=== The problem ===
Update the items below by replacing every "screenshot" with "page" and keeping everything else the same. Leave the pictures out of your answer.
^^^^
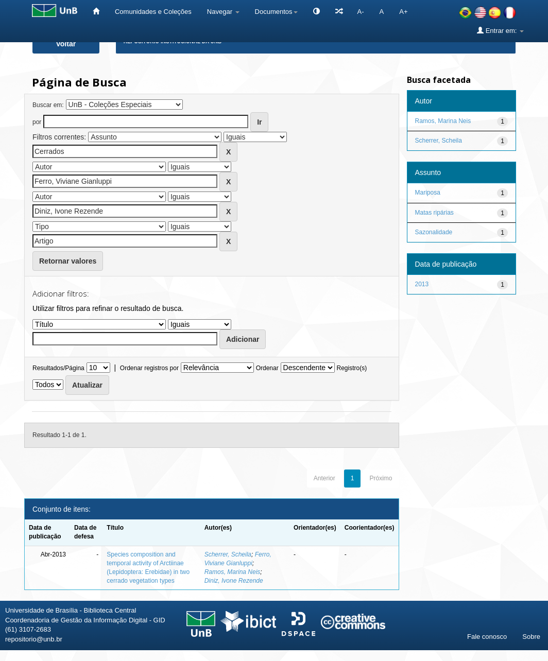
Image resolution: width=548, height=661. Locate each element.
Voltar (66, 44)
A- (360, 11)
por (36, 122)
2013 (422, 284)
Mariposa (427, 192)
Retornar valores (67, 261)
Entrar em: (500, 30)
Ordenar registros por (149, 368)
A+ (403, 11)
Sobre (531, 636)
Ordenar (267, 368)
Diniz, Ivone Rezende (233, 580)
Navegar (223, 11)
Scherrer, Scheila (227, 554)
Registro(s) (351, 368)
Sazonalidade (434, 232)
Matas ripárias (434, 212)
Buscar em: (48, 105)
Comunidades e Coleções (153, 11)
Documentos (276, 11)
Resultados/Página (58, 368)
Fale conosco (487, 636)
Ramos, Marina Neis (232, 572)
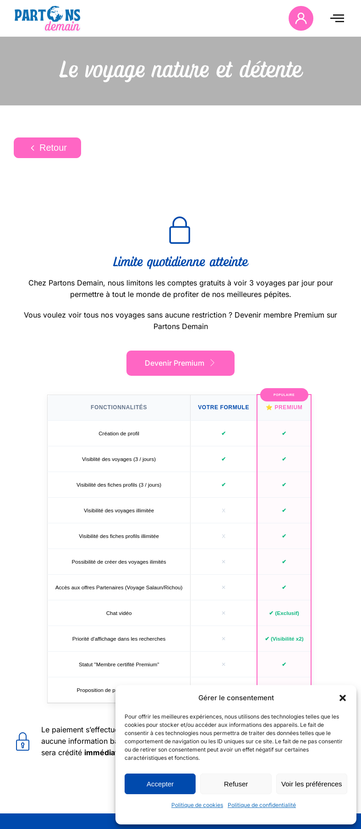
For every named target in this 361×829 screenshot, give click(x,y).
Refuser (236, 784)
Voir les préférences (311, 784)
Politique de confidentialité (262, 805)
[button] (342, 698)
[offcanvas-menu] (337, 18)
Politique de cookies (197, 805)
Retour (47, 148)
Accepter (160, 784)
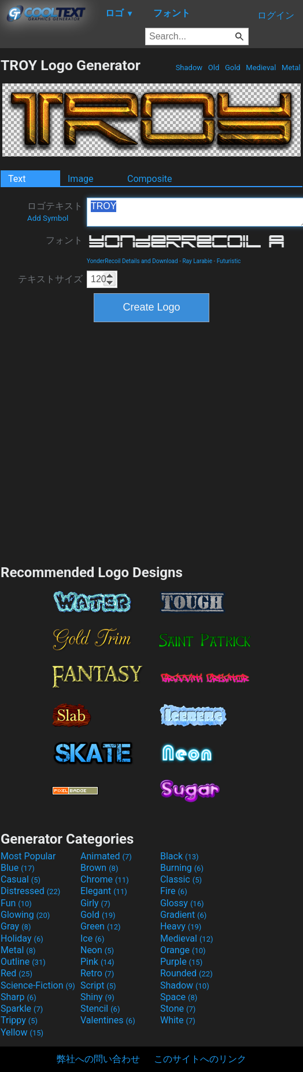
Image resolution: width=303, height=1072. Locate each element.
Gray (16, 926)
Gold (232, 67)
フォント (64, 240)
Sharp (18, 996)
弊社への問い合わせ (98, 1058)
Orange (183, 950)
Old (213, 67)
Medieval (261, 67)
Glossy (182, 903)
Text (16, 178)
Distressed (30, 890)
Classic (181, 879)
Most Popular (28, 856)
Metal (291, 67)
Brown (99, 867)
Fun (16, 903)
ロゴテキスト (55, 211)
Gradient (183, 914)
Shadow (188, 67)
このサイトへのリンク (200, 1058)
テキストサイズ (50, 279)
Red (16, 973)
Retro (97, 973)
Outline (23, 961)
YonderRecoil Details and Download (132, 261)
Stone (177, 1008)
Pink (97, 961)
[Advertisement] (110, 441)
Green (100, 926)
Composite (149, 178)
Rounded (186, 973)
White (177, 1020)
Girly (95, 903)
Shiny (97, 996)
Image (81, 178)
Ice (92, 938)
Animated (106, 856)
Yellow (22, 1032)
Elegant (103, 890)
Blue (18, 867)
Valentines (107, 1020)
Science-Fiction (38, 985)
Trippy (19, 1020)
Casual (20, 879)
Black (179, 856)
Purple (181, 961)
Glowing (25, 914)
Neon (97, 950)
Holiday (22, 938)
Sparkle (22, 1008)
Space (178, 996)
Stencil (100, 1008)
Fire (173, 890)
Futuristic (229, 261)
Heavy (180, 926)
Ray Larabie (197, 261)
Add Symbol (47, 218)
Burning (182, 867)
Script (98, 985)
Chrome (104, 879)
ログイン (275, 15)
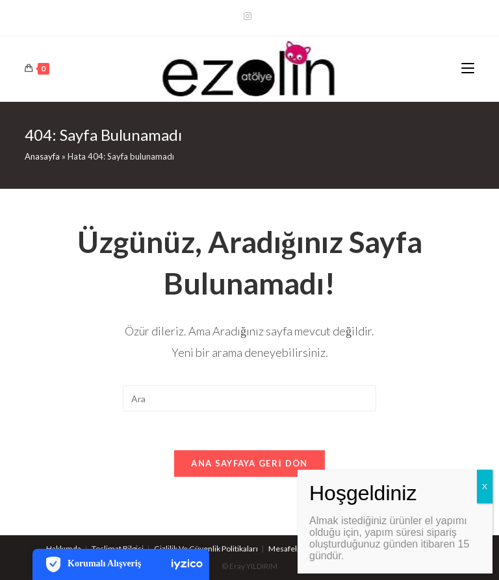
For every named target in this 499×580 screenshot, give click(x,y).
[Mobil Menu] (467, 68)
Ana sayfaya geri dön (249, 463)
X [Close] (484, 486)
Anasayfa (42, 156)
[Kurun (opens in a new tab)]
^^^^
=== Exercise output ===
Image resolution: width=548, height=661. Locate each element.
Voltar (66, 44)
A- (360, 11)
por (36, 122)
2013 (422, 284)
Mariposa (427, 192)
Retornar valores (67, 261)
Entrar em: (500, 30)
Ordenar registros por (149, 368)
A+ (403, 11)
Sobre (531, 636)
Ordenar (267, 368)
Diniz, Ivone Rezende (233, 580)
Navegar (223, 11)
Scherrer, Scheila (227, 554)
Registro(s) (351, 368)
Sazonalidade (434, 232)
Matas ripárias (434, 212)
Buscar em: (48, 105)
Comunidades e Coleções (153, 11)
Documentos (276, 11)
Resultados/Página (58, 368)
Fale conosco (487, 636)
Ramos, Marina Neis (232, 572)
For every named target in this 361×829 page, give click(x,y).
Refuser (236, 784)
Voir les préférences (311, 784)
Politique de confidentialité (262, 805)
[button] (342, 698)
[offcanvas-menu] (337, 18)
Politique de cookies (197, 805)
Retour (47, 148)
Accepter (160, 784)
Image resolution: width=303, height=1072. Locate each element.
Gray (16, 926)
Gold (232, 67)
フォント (64, 240)
Sharp (18, 996)
弊社への問い合わせ (98, 1058)
Orange (183, 950)
Old (213, 67)
Medieval (261, 67)
Glossy (182, 903)
Text (16, 178)
Distressed (30, 890)
Classic (181, 879)
Most Popular (28, 856)
Metal (291, 67)
Brown (99, 867)
Fun (16, 903)
ロゴテキスト (55, 211)
Gradient (183, 914)
Shadow (188, 67)
このサイトへのリンク (200, 1058)
テキストサイズ (50, 279)
Red (16, 973)
Retro (97, 973)
Outline (23, 961)
YonderRecoil Details and Download (132, 261)
Stone (177, 1008)
Pink (97, 961)
[Advertisement] (110, 441)
Green (100, 926)
Composite (149, 178)
Rounded (186, 973)
White (177, 1020)
Girly (95, 903)
Shiny (97, 996)
Image (81, 178)
Ice (92, 938)
Animated (106, 856)
Yellow (22, 1032)
Elegant (103, 890)
Blue (18, 867)
Valentines (107, 1020)
Science-Fiction (38, 985)
Trippy (19, 1020)
Casual (20, 879)
Black (179, 856)
Purple (181, 961)
Glowing (25, 914)
Neon (97, 950)
Holiday (22, 938)
Sparkle (22, 1008)
Space (178, 996)
Stencil (100, 1008)
Fire (173, 890)
Futuristic (229, 261)
Heavy (180, 926)
Ray Larabie (197, 261)
Add Symbol (47, 218)
Burning (182, 867)
Script (98, 985)
Chrome (104, 879)
ログイン (275, 15)
For every named target in this 499×580 page, give click(x,y).
[Mobil Menu] (467, 68)
Ana sayfaya geri dön (249, 463)
X [Close] (484, 486)
Anasayfa (42, 156)
[Kurun (opens in a new tab)]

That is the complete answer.